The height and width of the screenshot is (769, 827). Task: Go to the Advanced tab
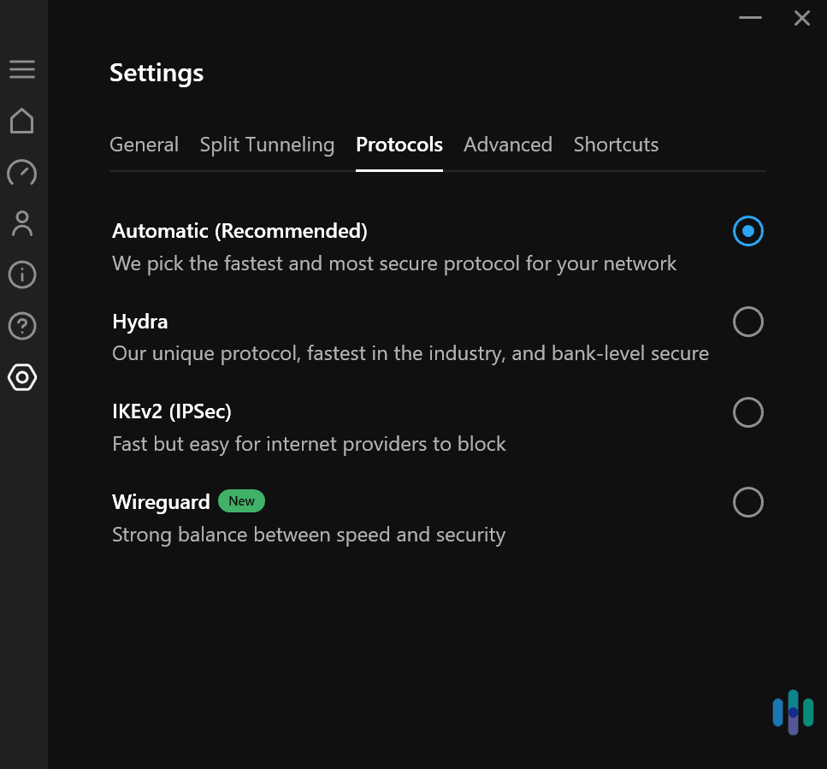(507, 145)
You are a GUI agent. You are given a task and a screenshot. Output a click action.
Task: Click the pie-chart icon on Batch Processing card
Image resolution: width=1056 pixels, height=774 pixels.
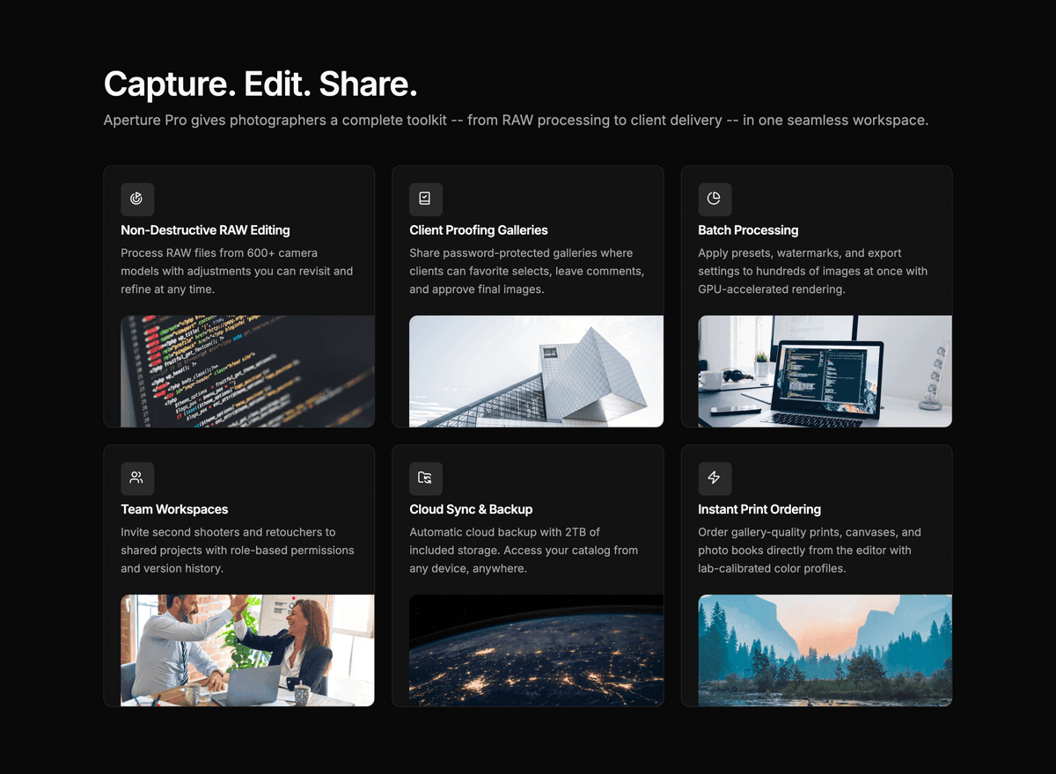(x=715, y=200)
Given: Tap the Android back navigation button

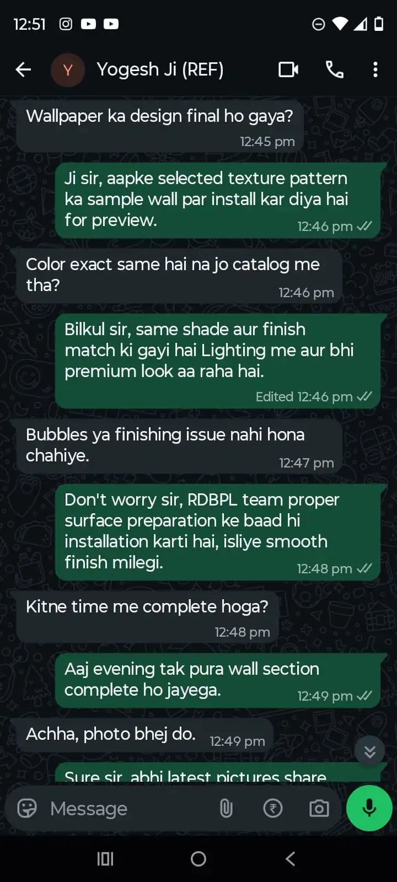Looking at the screenshot, I should click(x=291, y=859).
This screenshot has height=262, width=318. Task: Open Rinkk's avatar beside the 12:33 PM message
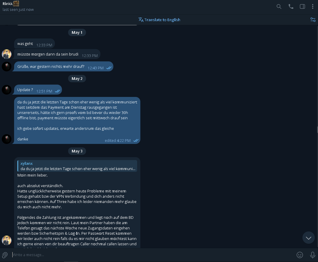(x=7, y=54)
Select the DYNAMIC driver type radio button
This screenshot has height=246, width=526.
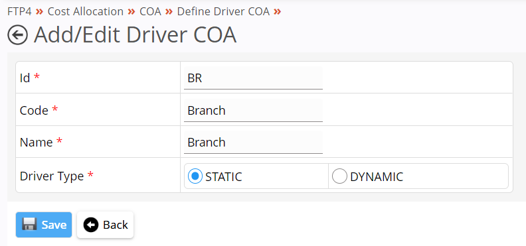coord(339,176)
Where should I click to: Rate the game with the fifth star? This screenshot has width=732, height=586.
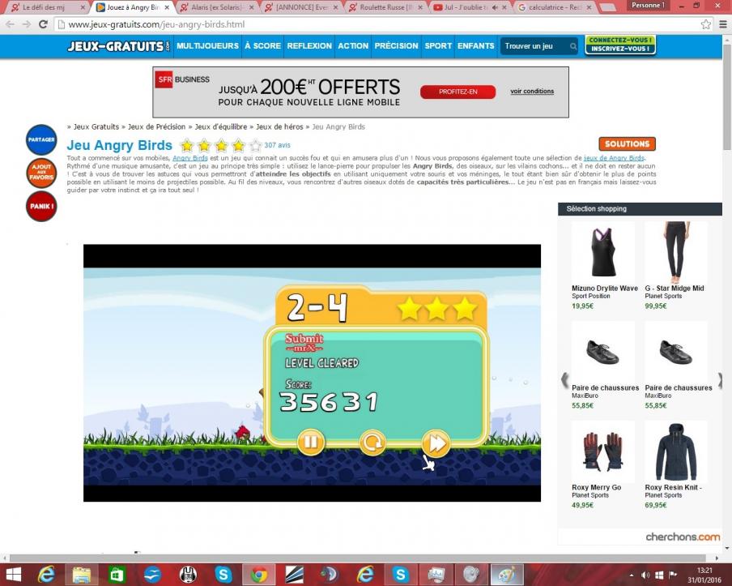click(255, 146)
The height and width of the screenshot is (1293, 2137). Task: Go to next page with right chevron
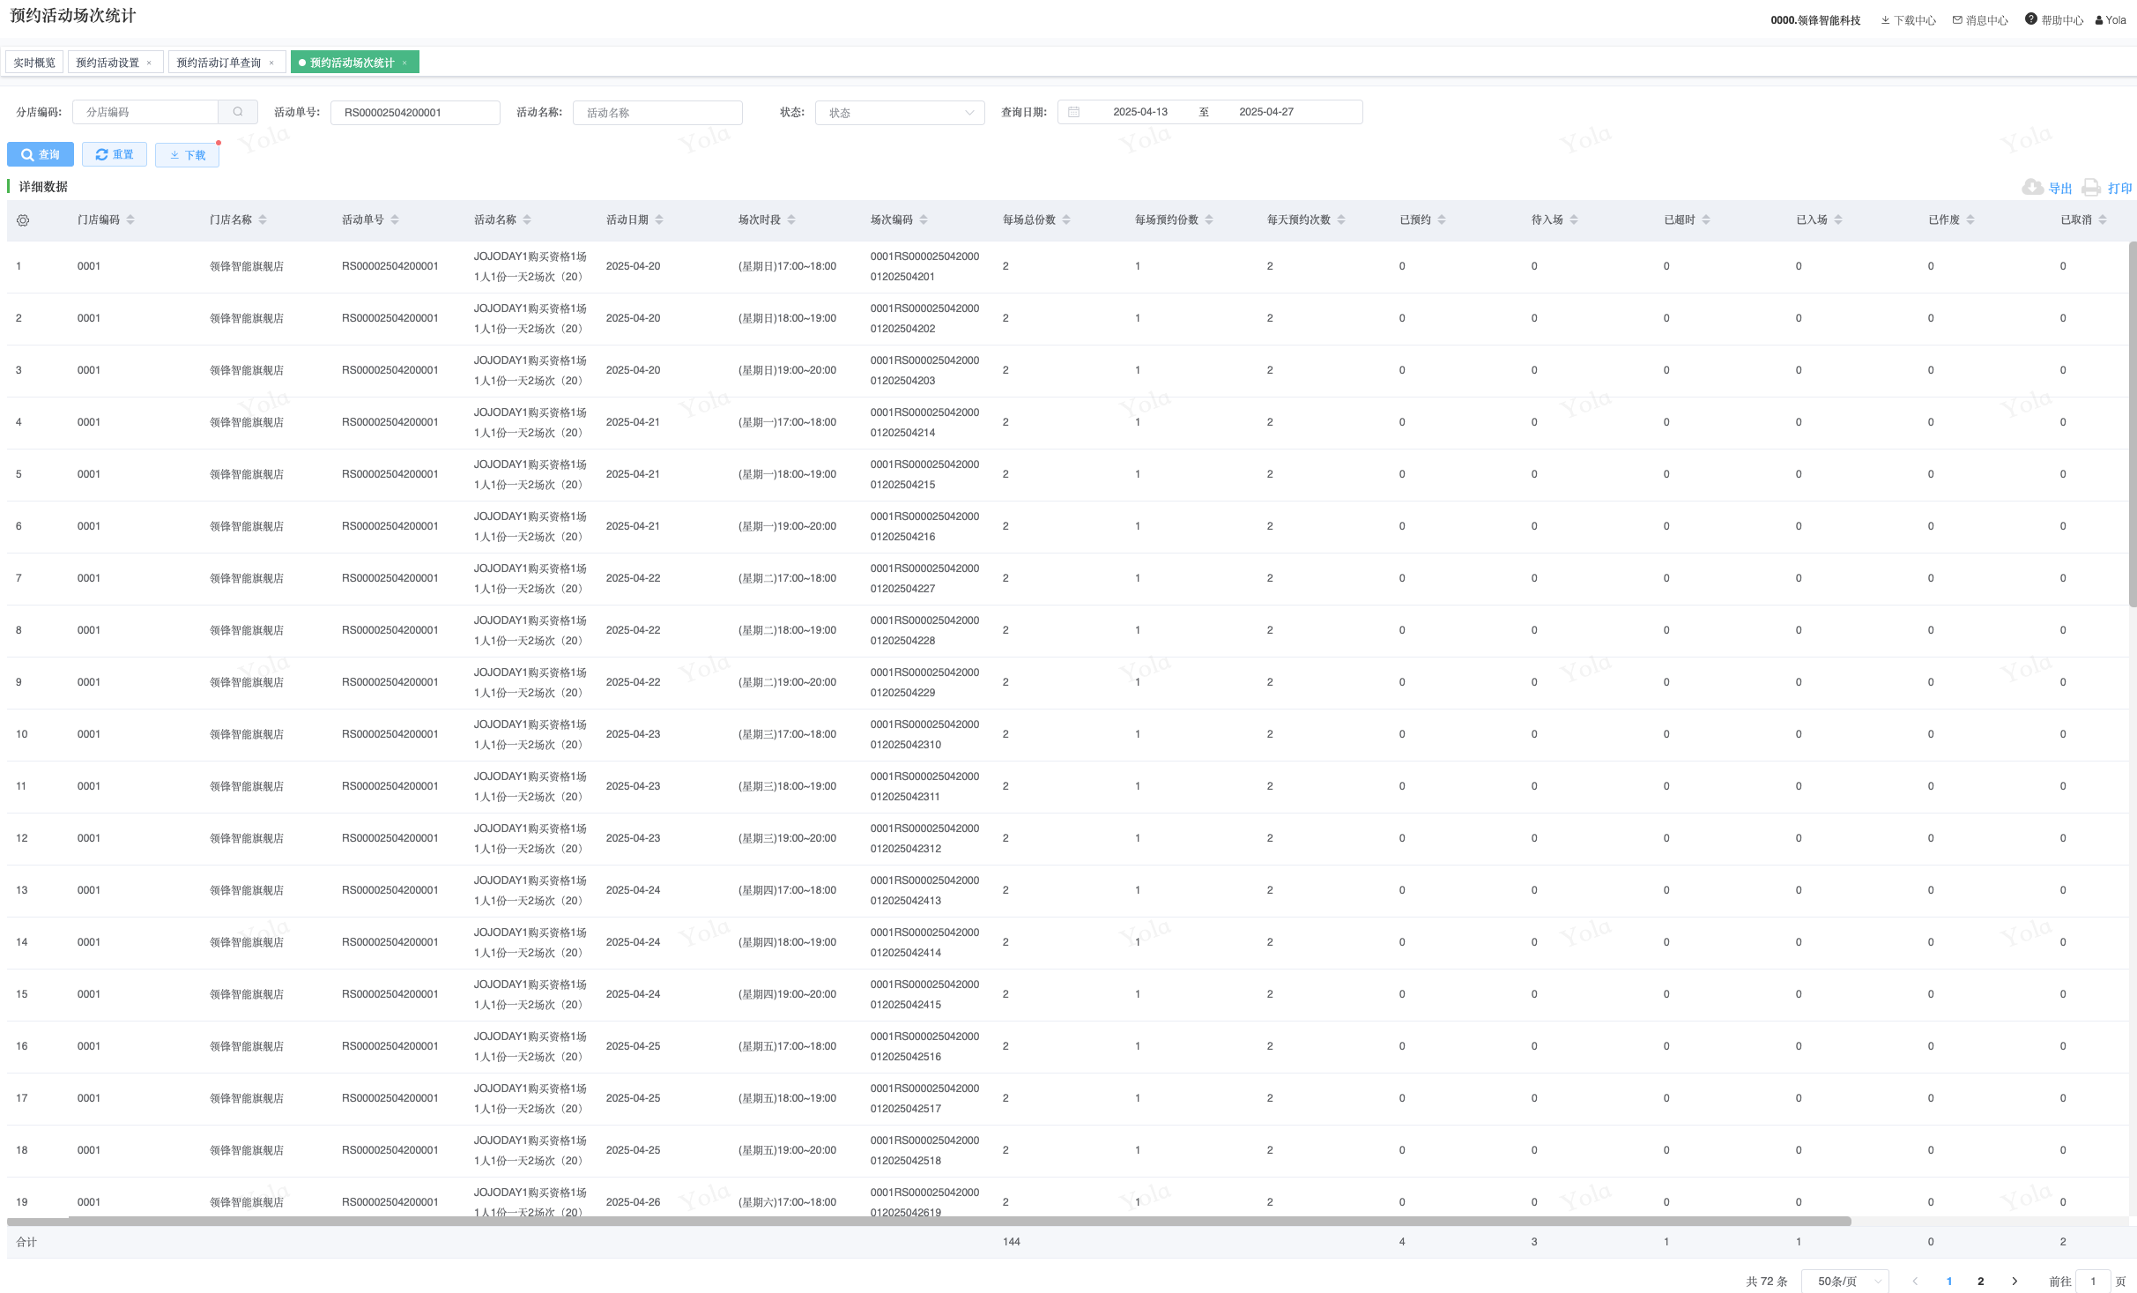[2015, 1281]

┄┄┄┄┄┄┄┄┄┄

-- Given request --
Rewrite the data from the line containing "This screenshot has height=262, width=318." up to and including the final line of the data, keeping the requests, and adjust every coordinate in the answers by -35. Leave the pictures out of your answer.

-- Exercise solution --
This screenshot has height=262, width=318. Task: Open Rinkk's avatar beside the 12:33 PM message
(x=-28, y=19)
Select the DYNAMIC driver type radio button
This screenshot has height=246, width=526.
coord(304,141)
Where should I click to: Rate the game with the fifth star? This screenshot has width=732, height=586.
click(220, 111)
The height and width of the screenshot is (1293, 2137). Task: Go to next page with right chevron
[1980, 1246]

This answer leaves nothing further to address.